● PROBLEM TO WORK ON
Begin at the line that contains "You are a computer-use" and stop after the line that contains "click(x=371, y=350)", both included, and reproduce only those lines, requests and all. Multiply each coordinate in the answers by 0.85 and round to the nearest whole number, rounding halves up, and leave the pictures out.
== DATA SUPPLIED
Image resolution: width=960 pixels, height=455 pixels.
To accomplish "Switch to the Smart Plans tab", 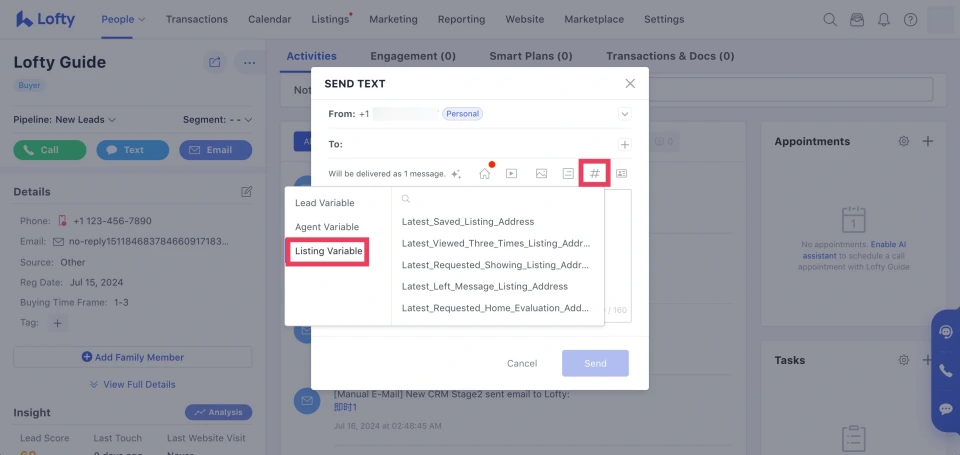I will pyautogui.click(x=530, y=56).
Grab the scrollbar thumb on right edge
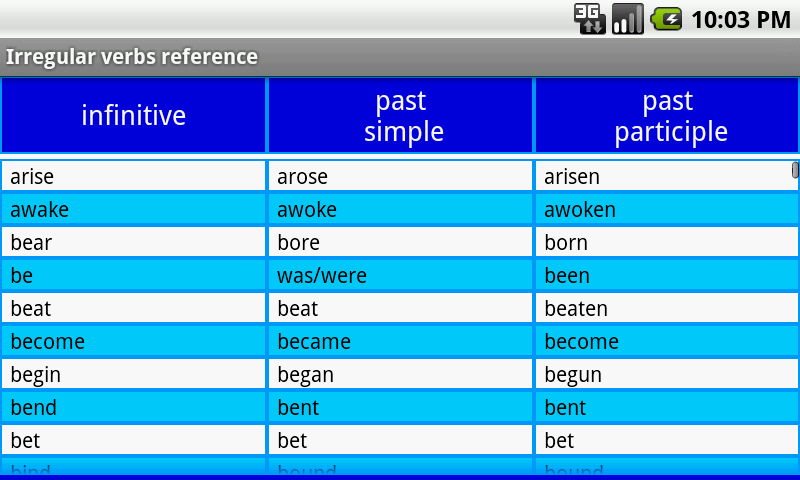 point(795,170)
====
== DATA SUPPLIED
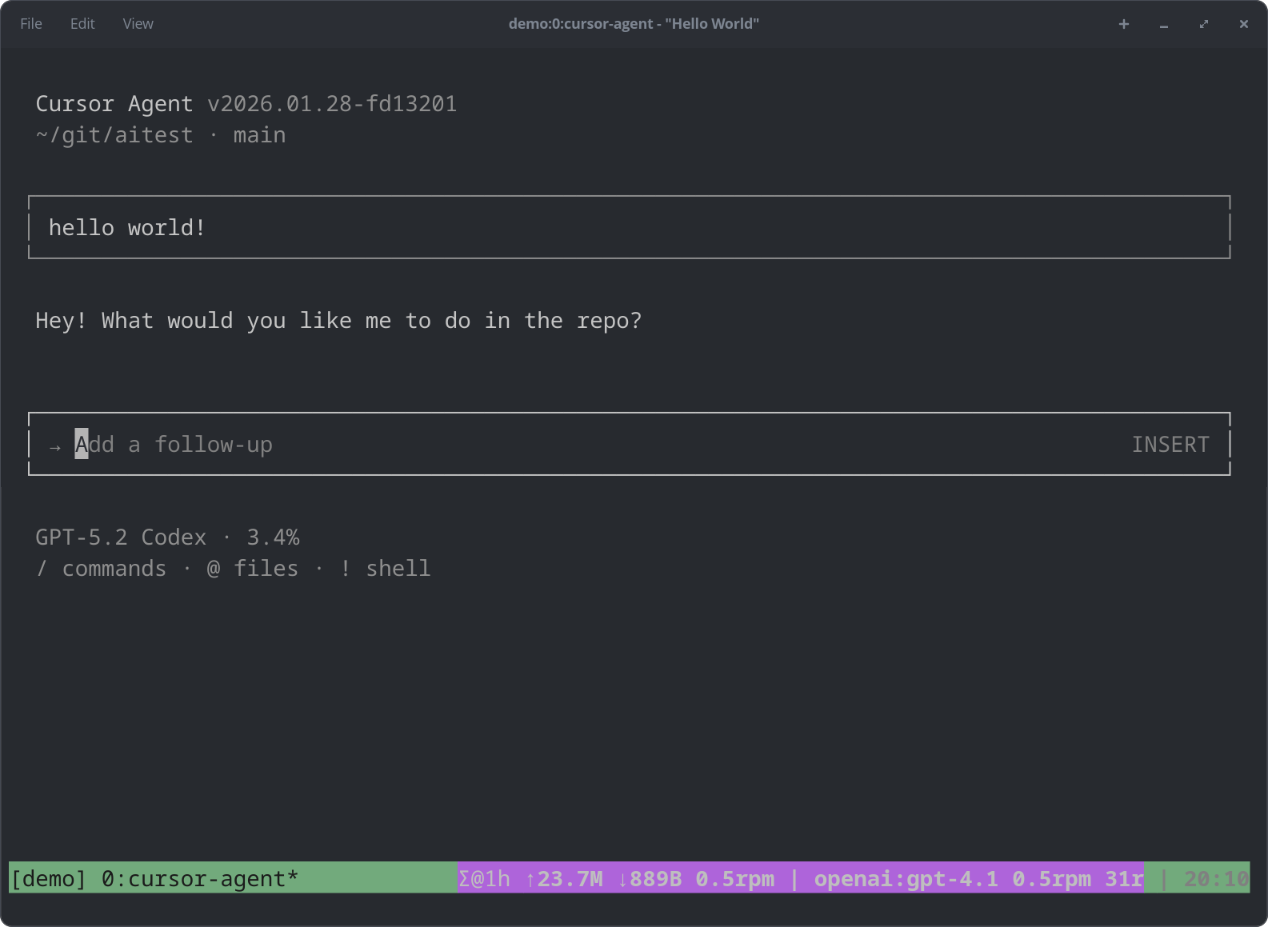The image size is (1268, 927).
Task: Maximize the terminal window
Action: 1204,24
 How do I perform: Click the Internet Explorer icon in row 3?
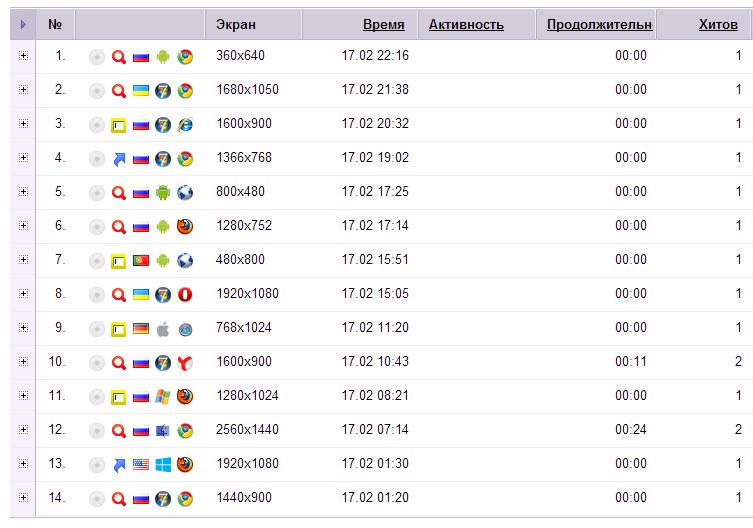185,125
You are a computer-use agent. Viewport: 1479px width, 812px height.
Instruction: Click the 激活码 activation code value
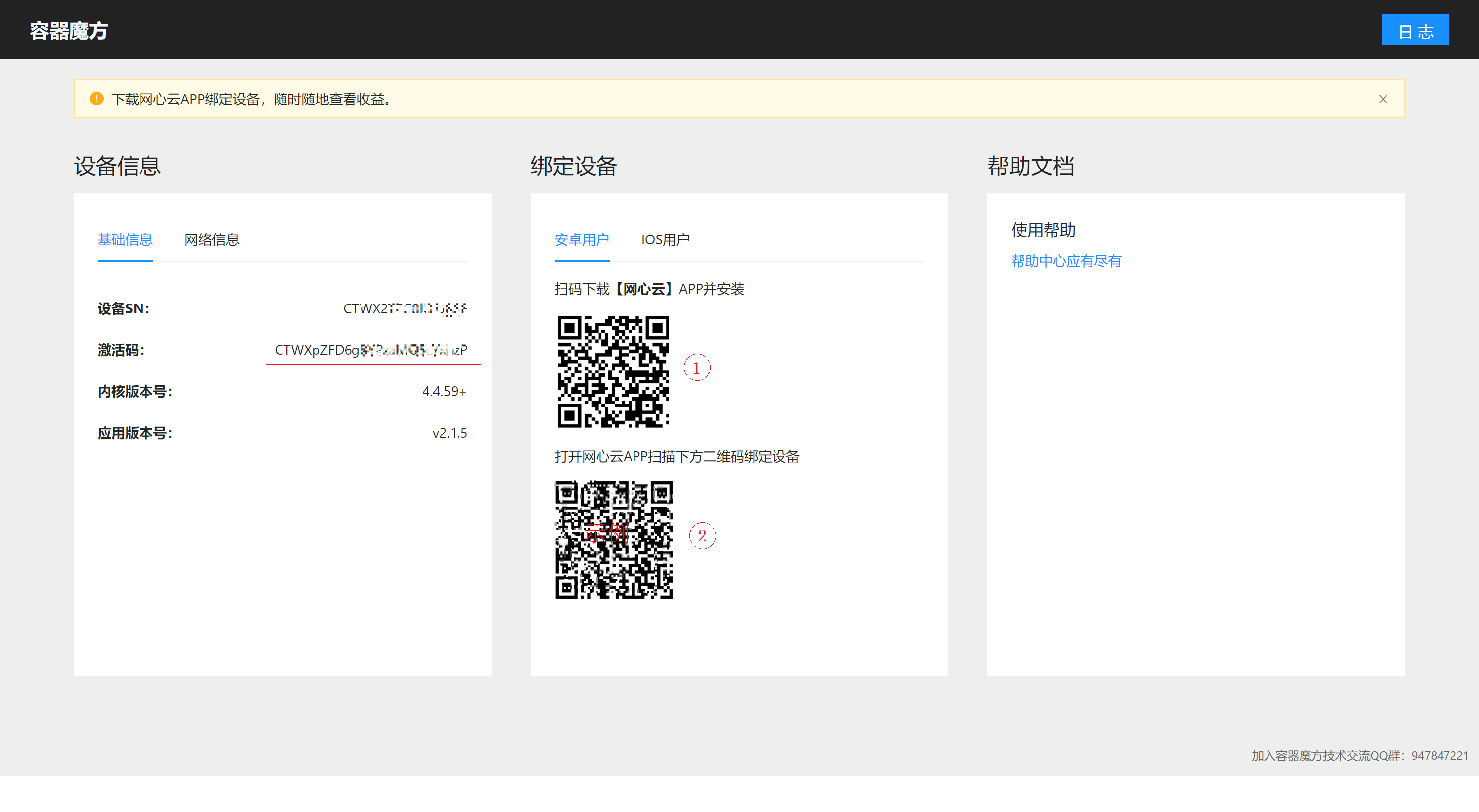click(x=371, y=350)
====
● RESULT
You are a computer-use agent. Viewport: 1479px width, 812px height.
Instruction: Click the 激活码 activation code value
click(x=315, y=298)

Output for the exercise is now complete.